Outra notícia horrorosa é que estão reaparecendo na biosfera poluentes que não se viam há algum tempo, porque caíram em desuso ou foram proibidos, mas que  foram larga e intensamente usados até a década de 1970. Depositados na época no gelo – e ali aprisionados e protegidos dos mecanismos usuais de degradação desde então –, eles ressurgem agora com o degelo para nos assombrar, como um vilão de filme de terror.

Pois é, nenhum roteirista tinha pensado nessa.

É uma chatice mesmo, chegamos à banalização deste tipo de notícia – pelo acúmulo, como acontece com os carros-bomba que explodem em Bagdá e Cabul, com números aproximados de vítimas sem nome. No caso dos carros-bomba, os números oscilam; no caso das notícias climáticas, é uma quebra de recorde atrás da outra.

Por falar em recordes, o Centro Nacional de Pesquisas Atmosféricas dos Estados Unidos  estudou os recordes de temperatura máxima ou mínima no país e achou indícios de aquecimento climático de longo prazo, como a menor frequência de recordes de temperatura mínima noturna.
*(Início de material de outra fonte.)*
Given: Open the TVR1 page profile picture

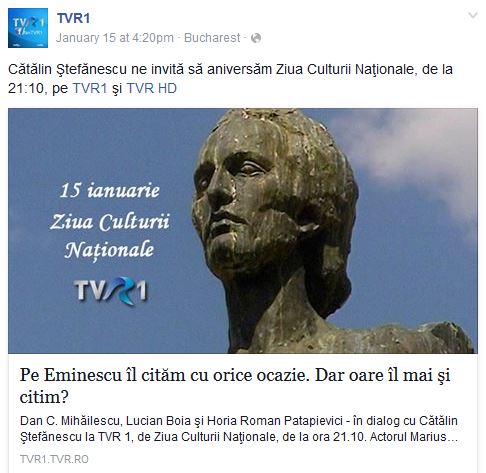Looking at the screenshot, I should [28, 28].
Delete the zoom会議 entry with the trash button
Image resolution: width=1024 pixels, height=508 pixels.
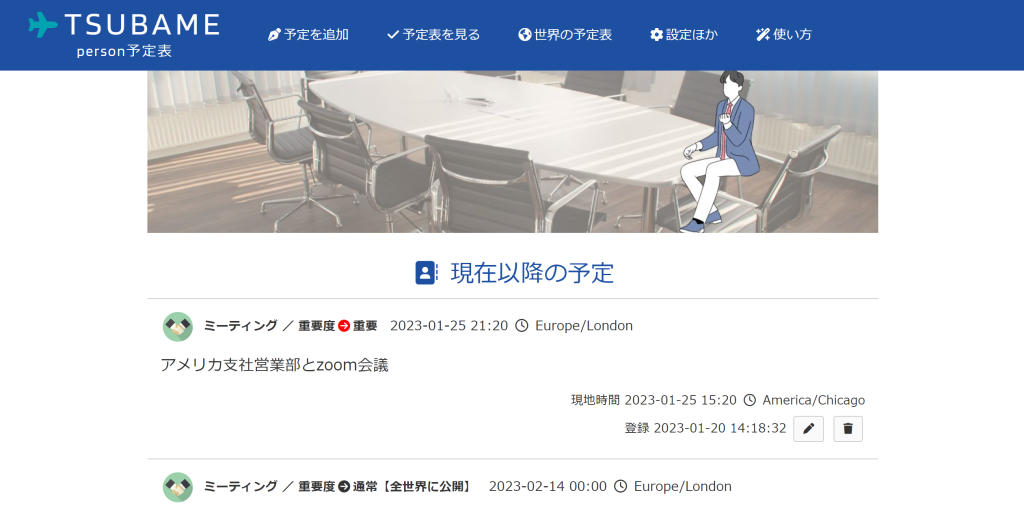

Parece pouca coisa, não é? Mas pequenas diferenças podem ser fatais: afinal, a precipitação anual em Brasília e na Amazônia é muito parecida; o que diferencia essas regiões é a duração da estação seca.

As neves do Kilimanjaro
Capa de DVD do filme As neves do Kilimanjaro (1952), de Henry King. Com o aquecimento global, as neves do título derreteram.

Outra má noticia de alto poder simbólico foi o sumiço de quase toda a neve do mítico monte Kilimanjaro – o que não é nada surpreendente, já que as geleiras no resto do mundo sumiram ou estão sumindo rapidamente. Se você sonhava em aprender a esquiar, a hora é esta – o treinamento adquirido pode mais tarde servir para surfar, uma habilidade que pode fazer diferença em cidades alagadas.

O Kilimanjaro careca ganhou mais atenção midiática que as muitas geleiras evanescentes porque seu gelo era o único gelo “eterno” do continente africano, e porque ele aparece em um monte de filmes de Hollywood dos anos 50 e 60.

Enquanto isso, algumas empresas estão andando mais rápido do que os governos –muitas já têm diretorias de sustentabilidade, veja só. De fato, se eu fabricasse refrigerantes, por exemplo, ficaria preocupado. Afinal, pode-se produzir refrigerante sem açúcar, sem adoçante, calorias ou corantes, mas experimente sem água!

Copenhague: não vai ser desta vez

E os governos, não iam iniciar o salvamento do mundo em Copenhague com um acordo climático? Parece que ainda não vai ser desta vez. Questão de dinheiro: não adiantou nada os cientistas provarem que é muito mais caro deixar as emissões crescerem do que investir na sua redução. Estamos como paraquedistas em queda livre que só aceitam abrir o paraquedas se o outro abrir primeiro. O final da piada é previsível.

Todos os candidatos agora são verdes e sustentáveis desde criancinha

E na terrinha? O neoverdismo anda a todo vapor. Todos os candidatos a todos os cargos agora são verdes e sustentáveis (?) desde criancinha. Bom sinal: perceberam que há fortes expectativas da sociedade local e global em torno desse tema. Por outro lado, a mãe do Plano de Aceleração do Crescimento (PAC) anuncia dados de redução do desmatamento meio chutados enquanto o Ministério do Meio Ambiente não consegue que o Ministério de Ciência e Tecnologia (!) solte os dados corretos.

Até Copenhague ainda vai haver muita discussão e fricção nas diversas esferas do governo sobre a evolução das emissões de carbono – e, portanto, sobre as metas de redução. Mas um consenso existe desde já: Copenhague será um ótimo palanque.